Using the data below, copy every line that contains the word "computer".

Collected data entries
================

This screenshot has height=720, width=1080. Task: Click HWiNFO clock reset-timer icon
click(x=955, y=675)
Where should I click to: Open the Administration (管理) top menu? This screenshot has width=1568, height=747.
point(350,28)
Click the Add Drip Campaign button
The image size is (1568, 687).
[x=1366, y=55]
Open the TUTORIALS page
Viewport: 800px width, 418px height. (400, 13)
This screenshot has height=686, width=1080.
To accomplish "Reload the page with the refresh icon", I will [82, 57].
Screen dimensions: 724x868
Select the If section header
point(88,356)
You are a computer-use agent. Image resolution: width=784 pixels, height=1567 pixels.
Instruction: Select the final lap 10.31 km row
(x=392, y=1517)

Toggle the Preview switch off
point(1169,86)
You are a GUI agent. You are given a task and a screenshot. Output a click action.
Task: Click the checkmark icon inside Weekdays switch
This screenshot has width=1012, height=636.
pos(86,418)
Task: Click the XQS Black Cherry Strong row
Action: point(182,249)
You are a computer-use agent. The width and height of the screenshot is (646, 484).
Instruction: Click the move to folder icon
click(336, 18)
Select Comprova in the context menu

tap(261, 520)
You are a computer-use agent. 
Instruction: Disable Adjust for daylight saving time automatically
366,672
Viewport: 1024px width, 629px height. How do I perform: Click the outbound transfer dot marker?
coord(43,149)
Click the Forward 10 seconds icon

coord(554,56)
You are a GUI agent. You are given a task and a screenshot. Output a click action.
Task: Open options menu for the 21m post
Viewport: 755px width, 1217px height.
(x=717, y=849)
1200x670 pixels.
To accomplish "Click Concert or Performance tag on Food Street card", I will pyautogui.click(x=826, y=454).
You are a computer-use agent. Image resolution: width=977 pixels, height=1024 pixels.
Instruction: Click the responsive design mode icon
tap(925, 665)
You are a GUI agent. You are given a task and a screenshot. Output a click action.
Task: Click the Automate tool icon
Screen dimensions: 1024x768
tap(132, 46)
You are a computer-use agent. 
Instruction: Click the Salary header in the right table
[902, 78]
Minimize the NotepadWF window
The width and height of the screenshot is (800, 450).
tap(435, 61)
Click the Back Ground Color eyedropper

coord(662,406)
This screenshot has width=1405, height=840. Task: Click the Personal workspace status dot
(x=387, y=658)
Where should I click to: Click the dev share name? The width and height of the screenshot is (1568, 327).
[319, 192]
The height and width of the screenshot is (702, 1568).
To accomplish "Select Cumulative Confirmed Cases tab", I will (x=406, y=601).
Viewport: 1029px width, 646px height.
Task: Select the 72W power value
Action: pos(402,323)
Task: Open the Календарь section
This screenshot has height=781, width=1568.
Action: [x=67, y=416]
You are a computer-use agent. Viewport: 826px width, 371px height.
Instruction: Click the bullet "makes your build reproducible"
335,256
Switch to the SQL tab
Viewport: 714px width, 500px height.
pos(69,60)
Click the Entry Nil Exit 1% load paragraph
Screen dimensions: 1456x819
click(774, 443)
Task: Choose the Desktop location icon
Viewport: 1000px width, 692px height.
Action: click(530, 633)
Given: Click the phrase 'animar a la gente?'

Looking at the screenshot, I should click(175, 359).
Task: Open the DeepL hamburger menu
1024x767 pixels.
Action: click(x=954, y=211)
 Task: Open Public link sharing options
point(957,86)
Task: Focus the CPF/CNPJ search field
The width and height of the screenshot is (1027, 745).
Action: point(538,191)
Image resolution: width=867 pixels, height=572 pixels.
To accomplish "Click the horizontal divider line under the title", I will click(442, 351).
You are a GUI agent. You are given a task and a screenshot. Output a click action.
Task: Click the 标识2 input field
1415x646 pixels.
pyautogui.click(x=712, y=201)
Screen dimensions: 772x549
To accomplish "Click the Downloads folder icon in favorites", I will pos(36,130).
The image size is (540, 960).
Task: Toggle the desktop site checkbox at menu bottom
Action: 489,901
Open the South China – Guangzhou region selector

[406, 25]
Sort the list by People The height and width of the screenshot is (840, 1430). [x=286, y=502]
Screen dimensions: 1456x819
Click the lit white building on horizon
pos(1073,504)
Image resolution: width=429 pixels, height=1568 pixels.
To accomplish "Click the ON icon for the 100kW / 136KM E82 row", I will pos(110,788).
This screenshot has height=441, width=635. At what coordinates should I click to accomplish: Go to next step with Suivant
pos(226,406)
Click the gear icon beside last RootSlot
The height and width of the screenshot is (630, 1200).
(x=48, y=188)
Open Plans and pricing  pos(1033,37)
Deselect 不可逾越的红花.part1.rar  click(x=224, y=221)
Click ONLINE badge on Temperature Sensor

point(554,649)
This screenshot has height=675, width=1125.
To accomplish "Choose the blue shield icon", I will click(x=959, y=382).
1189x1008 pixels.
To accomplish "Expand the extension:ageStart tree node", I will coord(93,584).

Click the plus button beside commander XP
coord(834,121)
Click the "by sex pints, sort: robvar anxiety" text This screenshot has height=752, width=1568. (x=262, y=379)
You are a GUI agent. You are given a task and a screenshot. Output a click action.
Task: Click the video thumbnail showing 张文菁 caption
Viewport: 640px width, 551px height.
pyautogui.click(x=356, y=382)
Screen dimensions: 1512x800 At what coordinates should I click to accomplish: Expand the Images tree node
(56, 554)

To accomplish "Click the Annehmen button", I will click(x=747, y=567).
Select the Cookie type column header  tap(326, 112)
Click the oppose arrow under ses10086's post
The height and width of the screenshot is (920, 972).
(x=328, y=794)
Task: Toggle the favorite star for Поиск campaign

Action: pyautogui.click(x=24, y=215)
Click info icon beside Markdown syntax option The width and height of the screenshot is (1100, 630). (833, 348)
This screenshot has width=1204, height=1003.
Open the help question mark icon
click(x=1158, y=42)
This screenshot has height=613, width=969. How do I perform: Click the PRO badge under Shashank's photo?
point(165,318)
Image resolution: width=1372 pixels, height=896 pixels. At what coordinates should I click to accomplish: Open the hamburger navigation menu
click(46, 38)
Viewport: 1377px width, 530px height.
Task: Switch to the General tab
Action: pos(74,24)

================

**Exercise response**
You are a computer-use agent. Image resolution: width=784 pixels, height=1567 pixels.
You are a computer-use agent. The width and height of the screenshot is (646, 484).
You are a computer-use agent. 
You are a computer-use agent. Image resolution: width=977 pixels, height=1024 pixels.
You are a computer-use agent. 
You are a computer-use agent. Viewport: 826px width, 371px height.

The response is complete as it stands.